Reproduce the data below line for line, with no changes to any character.

[Start of Attachment]

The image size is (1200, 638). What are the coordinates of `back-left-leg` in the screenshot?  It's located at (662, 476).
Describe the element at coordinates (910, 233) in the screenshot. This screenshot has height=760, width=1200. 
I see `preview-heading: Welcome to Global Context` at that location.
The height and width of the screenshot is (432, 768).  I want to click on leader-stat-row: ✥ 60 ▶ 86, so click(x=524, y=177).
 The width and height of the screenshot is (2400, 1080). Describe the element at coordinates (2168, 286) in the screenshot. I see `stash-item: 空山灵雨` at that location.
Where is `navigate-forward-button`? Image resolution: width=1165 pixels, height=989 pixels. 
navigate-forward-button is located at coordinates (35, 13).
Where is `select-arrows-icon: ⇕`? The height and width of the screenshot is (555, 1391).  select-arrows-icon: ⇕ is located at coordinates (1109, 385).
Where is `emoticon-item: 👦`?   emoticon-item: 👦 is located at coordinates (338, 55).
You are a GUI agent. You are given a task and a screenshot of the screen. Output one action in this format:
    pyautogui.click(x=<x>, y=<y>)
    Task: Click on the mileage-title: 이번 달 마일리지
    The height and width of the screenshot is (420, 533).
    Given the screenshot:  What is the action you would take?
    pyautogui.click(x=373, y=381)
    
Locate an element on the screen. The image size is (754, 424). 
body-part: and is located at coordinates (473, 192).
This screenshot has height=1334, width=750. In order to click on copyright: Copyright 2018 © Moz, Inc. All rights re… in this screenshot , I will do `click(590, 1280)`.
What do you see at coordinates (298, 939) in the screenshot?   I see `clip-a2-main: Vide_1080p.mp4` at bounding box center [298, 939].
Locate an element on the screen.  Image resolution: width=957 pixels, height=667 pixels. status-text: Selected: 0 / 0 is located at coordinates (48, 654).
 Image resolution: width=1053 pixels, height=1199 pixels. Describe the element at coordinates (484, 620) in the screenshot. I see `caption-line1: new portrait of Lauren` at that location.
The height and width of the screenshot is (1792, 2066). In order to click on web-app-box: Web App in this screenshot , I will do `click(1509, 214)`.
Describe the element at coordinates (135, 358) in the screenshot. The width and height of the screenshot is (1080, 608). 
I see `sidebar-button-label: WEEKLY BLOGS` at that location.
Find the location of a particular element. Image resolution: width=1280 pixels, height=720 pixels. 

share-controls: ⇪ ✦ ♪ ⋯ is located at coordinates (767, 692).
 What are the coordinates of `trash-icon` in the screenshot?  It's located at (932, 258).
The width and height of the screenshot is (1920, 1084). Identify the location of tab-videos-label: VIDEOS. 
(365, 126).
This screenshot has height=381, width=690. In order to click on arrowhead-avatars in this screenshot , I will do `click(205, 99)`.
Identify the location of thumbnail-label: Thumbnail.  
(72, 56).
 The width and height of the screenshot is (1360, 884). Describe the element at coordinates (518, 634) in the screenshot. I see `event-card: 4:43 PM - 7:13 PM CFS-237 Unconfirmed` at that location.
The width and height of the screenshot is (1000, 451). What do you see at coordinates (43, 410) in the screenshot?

[End of Attachment]

## Task answer
The image size is (1200, 638). What are the coordinates of `back-left-leg` in the screenshot?  It's located at (662, 476).
Describe the element at coordinates (910, 233) in the screenshot. This screenshot has height=760, width=1200. 
I see `preview-heading: Welcome to Global Context` at that location.
The height and width of the screenshot is (432, 768).  I want to click on leader-stat-row: ✥ 60 ▶ 86, so click(x=524, y=177).
 The width and height of the screenshot is (2400, 1080). Describe the element at coordinates (2168, 286) in the screenshot. I see `stash-item: 空山灵雨` at that location.
Where is `navigate-forward-button`? Image resolution: width=1165 pixels, height=989 pixels. 
navigate-forward-button is located at coordinates (35, 13).
Where is `select-arrows-icon: ⇕`? The height and width of the screenshot is (555, 1391).  select-arrows-icon: ⇕ is located at coordinates (1109, 385).
Where is `emoticon-item: 👦`?   emoticon-item: 👦 is located at coordinates (338, 55).
You are a GUI agent. You are given a task and a screenshot of the screen. Output one action in this format:
    pyautogui.click(x=<x>, y=<y>)
    Task: Click on the mileage-title: 이번 달 마일리지
    The height and width of the screenshot is (420, 533).
    Given the screenshot:  What is the action you would take?
    pyautogui.click(x=373, y=381)
    
Locate an element on the screen. The image size is (754, 424). 
body-part: and is located at coordinates (473, 192).
This screenshot has height=1334, width=750. In order to click on copyright: Copyright 2018 © Moz, Inc. All rights re… in this screenshot , I will do `click(590, 1280)`.
What do you see at coordinates (298, 939) in the screenshot?   I see `clip-a2-main: Vide_1080p.mp4` at bounding box center [298, 939].
Locate an element on the screen.  Image resolution: width=957 pixels, height=667 pixels. status-text: Selected: 0 / 0 is located at coordinates (48, 654).
 Image resolution: width=1053 pixels, height=1199 pixels. Describe the element at coordinates (484, 620) in the screenshot. I see `caption-line1: new portrait of Lauren` at that location.
The height and width of the screenshot is (1792, 2066). In order to click on web-app-box: Web App in this screenshot , I will do `click(1509, 214)`.
Describe the element at coordinates (135, 358) in the screenshot. The width and height of the screenshot is (1080, 608). 
I see `sidebar-button-label: WEEKLY BLOGS` at that location.
Find the location of a particular element. Image resolution: width=1280 pixels, height=720 pixels. 

share-controls: ⇪ ✦ ♪ ⋯ is located at coordinates (767, 692).
 What are the coordinates of `trash-icon` in the screenshot?  It's located at (932, 258).
The width and height of the screenshot is (1920, 1084). Identify the location of tab-videos-label: VIDEOS. 
(365, 126).
This screenshot has height=381, width=690. In order to click on arrowhead-avatars in this screenshot , I will do `click(205, 99)`.
Identify the location of thumbnail-label: Thumbnail.  
(72, 56).
 The width and height of the screenshot is (1360, 884). Describe the element at coordinates (518, 634) in the screenshot. I see `event-card: 4:43 PM - 7:13 PM CFS-237 Unconfirmed` at that location.
The width and height of the screenshot is (1000, 451). What do you see at coordinates (43, 410) in the screenshot?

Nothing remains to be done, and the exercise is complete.